= Herbert L. Packer =

American criminologist

Herbert Leslie Packer (1925 – December 6, 1972) was an American law professor and criminologist. His key work is the book The Limits of the Criminal Sanction (1968), which proposed two models of the criminal justice system, the crime control model and the due process model. These models were extremely influential in criminology and criminal policy debates and are still included in undergraduate textbooks on criminology.

==Life and career==
Packer was born in Jersey City, New Jersey. He earned a B.A. in government and international relations in 1944 from Yale University and was admitted to Phi Beta Kappa.

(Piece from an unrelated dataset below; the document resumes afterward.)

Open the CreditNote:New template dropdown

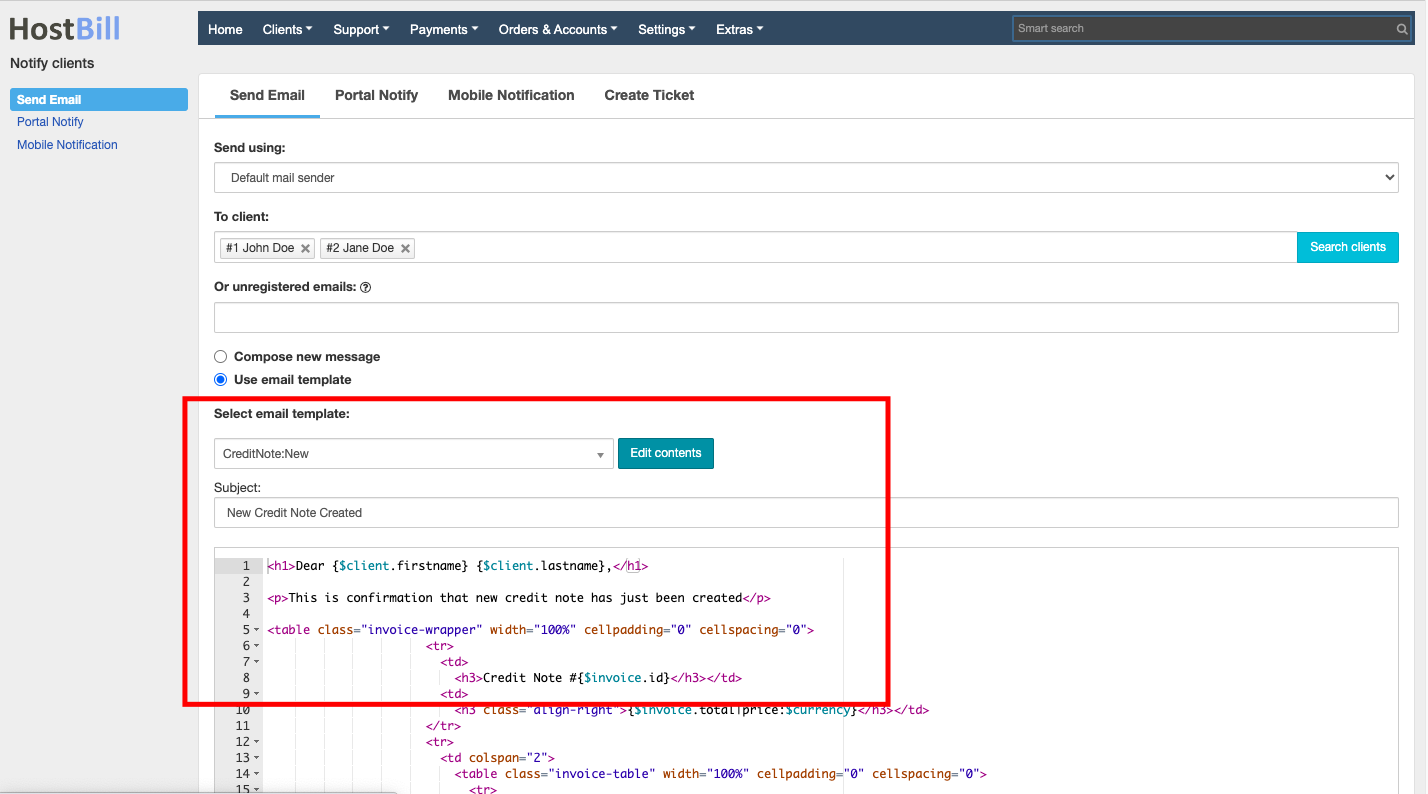point(413,453)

He earned an LL.B. in 1949 from Yale Law School and was article editor of the Yale Law Journal.

Packer was a law clerk for Judge Thomas Walter Swan from 1949 to 1950. After working for the law firm of Cox, Langford, Stoddard & Cutler, he became a law professor at Stanford in 1956. He married Nancy Huddleston Packer, author and daughter of U.S. Representative George Huddleston, in 1958. They are the parents of authors Ann Packer and George Packer. He was Vice Provost for Academic Planning and Programs at Stanford from 1967 to 1969. He suffered a serious stroke in 1969 but returned to Stanford later that year. He became the Jackson Eli Reynolds Professor of Law in 1971.

In 1969, Packer suffered a stroke that partially paralyzed him. Three years later, he committed suicide at the age of 46 in San Francisco. He did not finish a planned biography of Learned Hand.

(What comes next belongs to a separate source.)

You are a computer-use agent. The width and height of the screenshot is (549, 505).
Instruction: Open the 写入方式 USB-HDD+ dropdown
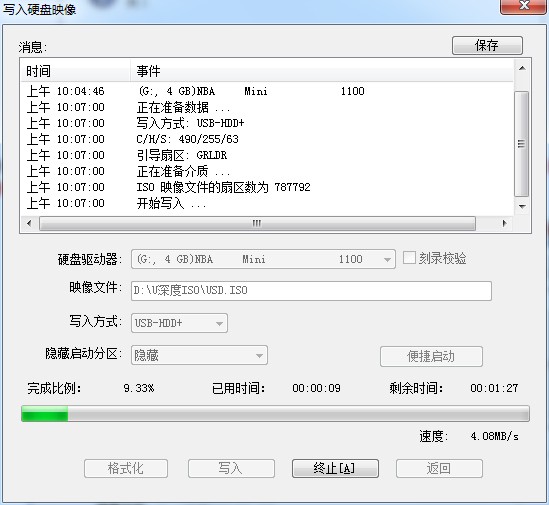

His first book, Ex-Communist Witnesses: Four Studies in Fact Finding (1962), discussed the testimony of four individuals involved in legal investigations into Communism in the United States: Whittaker Chambers, Elizabeth Bentley, Louis Budenz, and John Lautner. The Limits of the Criminal Sanction was awarded the Coif Book Award in 1970 by the Order of the Coif, an honor society for law school graduates.

In an article in The Nation called "A Measure of Achievement" (1964), Packer concluded that the Warren Commission did a "conscientious and at times brilliant job" compiling the Warren Report and concurred that it proved "beyond a reasonable doubt" that U.S. President John F. Kennedy was assassinated by Lee Harvey Oswald.